**THE PROBLEM:**
Please restate, word for word, the lines below that begin at the one with "Click the command or search bar" and end at the one with "Given: Click neutral". Leave out all other lines.

[Stored data]
_____
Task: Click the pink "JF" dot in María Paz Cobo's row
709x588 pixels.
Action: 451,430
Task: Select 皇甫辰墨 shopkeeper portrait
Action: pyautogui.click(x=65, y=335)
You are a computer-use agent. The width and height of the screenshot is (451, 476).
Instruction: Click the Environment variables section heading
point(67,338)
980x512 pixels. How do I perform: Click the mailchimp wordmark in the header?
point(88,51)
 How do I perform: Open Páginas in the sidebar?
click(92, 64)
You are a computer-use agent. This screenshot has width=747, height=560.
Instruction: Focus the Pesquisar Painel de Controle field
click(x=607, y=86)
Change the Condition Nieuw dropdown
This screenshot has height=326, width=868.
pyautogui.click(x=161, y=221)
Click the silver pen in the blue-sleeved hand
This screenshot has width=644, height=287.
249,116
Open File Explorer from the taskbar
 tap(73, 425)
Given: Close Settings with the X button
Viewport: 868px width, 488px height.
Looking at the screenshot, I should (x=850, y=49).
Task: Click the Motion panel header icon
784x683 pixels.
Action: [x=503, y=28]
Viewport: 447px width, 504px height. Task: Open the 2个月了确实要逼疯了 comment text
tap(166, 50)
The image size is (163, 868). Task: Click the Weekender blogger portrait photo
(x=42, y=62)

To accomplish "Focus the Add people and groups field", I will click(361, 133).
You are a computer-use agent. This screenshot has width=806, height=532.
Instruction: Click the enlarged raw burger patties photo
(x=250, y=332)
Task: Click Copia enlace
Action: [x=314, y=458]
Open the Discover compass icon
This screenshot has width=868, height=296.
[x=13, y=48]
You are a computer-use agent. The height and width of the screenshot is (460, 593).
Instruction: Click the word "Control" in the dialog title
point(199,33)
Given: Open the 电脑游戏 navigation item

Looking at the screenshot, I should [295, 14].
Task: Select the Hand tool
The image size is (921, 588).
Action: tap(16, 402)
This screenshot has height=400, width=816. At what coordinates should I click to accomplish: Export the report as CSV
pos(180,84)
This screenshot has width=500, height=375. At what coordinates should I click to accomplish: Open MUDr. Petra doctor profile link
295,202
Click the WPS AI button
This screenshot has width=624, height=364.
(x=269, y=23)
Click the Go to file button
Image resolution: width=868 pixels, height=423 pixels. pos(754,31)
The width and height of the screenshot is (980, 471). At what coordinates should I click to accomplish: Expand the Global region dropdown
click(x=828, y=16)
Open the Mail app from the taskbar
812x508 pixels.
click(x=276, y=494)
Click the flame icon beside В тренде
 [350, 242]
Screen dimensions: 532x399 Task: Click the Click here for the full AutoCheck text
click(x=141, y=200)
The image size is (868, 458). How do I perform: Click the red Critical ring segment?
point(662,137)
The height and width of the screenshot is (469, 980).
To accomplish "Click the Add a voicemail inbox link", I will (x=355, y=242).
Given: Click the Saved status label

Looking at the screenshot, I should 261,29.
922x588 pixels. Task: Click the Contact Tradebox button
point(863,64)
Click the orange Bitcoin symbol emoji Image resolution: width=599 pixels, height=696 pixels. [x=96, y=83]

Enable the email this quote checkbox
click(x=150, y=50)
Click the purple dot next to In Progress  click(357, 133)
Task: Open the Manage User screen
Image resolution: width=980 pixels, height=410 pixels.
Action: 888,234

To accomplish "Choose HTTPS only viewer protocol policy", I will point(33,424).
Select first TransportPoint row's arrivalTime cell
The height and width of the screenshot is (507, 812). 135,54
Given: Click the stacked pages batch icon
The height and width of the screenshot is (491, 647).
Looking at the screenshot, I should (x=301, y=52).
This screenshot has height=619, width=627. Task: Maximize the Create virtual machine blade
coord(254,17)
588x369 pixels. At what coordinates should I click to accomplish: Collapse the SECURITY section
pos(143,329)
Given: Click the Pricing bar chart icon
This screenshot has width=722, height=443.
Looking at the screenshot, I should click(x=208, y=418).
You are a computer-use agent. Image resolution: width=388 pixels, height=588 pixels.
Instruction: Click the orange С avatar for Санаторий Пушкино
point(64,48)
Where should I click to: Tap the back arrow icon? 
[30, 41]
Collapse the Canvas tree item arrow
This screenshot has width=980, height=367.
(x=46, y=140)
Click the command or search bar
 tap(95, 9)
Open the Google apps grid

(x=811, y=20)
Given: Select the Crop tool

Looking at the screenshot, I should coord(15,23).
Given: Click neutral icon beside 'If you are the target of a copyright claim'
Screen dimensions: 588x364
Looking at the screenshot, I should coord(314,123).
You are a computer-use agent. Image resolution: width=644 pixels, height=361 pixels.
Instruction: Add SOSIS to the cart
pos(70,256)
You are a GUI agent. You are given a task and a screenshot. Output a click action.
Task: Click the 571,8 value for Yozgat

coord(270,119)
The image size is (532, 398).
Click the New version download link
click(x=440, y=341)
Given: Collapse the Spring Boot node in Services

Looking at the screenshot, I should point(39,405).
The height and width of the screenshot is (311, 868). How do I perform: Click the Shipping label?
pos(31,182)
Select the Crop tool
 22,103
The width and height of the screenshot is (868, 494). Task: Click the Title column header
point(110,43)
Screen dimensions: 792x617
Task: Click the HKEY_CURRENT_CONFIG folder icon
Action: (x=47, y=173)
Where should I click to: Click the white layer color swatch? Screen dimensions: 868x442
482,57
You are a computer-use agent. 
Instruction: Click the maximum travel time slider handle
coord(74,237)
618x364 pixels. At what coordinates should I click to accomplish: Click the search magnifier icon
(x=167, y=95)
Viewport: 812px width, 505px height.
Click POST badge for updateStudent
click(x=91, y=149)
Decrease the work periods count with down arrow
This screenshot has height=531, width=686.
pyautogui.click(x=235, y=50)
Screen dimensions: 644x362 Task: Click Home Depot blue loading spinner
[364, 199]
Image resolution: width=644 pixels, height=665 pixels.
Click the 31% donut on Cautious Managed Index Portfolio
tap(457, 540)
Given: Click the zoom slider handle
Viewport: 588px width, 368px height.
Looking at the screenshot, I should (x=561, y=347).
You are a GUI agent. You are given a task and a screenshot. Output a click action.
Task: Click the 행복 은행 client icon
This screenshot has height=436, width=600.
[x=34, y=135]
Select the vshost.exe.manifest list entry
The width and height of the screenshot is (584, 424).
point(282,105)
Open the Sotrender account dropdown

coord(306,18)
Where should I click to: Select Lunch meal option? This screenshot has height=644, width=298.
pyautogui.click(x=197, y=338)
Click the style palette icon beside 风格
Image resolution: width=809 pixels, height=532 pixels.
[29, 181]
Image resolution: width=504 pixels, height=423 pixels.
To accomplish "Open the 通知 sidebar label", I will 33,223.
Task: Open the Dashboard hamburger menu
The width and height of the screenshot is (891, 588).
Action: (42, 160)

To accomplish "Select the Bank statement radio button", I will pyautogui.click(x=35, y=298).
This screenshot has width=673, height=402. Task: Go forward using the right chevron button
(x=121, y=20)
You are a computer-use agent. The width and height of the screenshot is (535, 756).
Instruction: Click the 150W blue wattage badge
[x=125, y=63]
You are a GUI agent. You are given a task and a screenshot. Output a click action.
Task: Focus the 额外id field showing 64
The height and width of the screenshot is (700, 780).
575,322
_____
**ANSWER AREA:**
Click the command or search bar
 tap(95, 9)
Open the Google apps grid

(x=811, y=20)
Given: Select the Crop tool

Looking at the screenshot, I should coord(15,23).
Given: Click neutral icon beside 'If you are the target of a copyright claim'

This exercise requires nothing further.